An eight-month McClatchy investigation in 11 countries on three continents has found that Akhtiar was one of dozens of men — and, according to several officials, perhaps hundreds — whom the U.S. has wrongfully imprisoned in Afghanistan, Cuba and elsewhere on the basis of flimsy or fabricated evidence, old personal scores or bounty payments.
McClatchy interviewed 66 released detainees, more than a dozen local officials — primarily in Afghanistan — and U.S. officials with intimate knowledge of the detention program. The investigation also reviewed thousands of pages of U.S. military tribunal documents and other records.

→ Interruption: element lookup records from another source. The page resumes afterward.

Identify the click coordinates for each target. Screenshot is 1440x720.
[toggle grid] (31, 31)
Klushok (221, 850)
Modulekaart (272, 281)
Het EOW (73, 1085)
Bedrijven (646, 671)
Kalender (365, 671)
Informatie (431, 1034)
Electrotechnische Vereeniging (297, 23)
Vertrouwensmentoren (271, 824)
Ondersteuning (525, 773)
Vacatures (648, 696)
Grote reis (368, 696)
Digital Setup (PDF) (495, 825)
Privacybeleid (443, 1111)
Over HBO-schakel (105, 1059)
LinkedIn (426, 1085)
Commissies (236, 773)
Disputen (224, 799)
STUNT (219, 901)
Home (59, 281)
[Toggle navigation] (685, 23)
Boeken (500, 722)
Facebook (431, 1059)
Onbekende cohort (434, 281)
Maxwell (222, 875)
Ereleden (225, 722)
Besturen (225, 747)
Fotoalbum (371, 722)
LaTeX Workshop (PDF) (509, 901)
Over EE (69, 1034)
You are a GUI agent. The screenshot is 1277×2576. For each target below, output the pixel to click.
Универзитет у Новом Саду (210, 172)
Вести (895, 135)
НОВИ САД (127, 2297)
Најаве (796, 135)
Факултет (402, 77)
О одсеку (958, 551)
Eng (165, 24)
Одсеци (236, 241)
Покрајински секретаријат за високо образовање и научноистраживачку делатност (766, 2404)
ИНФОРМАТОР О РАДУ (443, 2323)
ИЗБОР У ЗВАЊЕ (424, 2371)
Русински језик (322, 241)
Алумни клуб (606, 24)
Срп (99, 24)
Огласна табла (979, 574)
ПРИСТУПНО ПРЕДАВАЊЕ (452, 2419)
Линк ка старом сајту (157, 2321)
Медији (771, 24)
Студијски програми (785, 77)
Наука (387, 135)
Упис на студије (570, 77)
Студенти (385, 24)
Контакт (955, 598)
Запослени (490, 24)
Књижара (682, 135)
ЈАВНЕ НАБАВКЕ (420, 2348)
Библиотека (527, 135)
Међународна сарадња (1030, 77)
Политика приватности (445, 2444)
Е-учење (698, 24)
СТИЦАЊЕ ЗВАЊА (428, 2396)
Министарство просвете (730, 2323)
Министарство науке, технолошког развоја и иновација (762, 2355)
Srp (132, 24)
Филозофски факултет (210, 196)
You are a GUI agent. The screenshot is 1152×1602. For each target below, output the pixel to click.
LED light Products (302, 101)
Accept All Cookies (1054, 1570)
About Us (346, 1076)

This unprecedented compilation shows that most of the 66 were low-level Taliban grunts, innocent Afghan villagers or ordinary criminals. At least seven had been working for the U.S.-backed Afghan government and had no ties to militants, according to Afghan local officials. In effect, many of the detainees posed no danger to the United States or its allies.
So, yeah, we're going to insist that Bush uphold our constitution and the basic human rights of these detainees. If you have a problem with that, you're more than welcome to emigrate to a country that doesn't have habeas corpus, like China.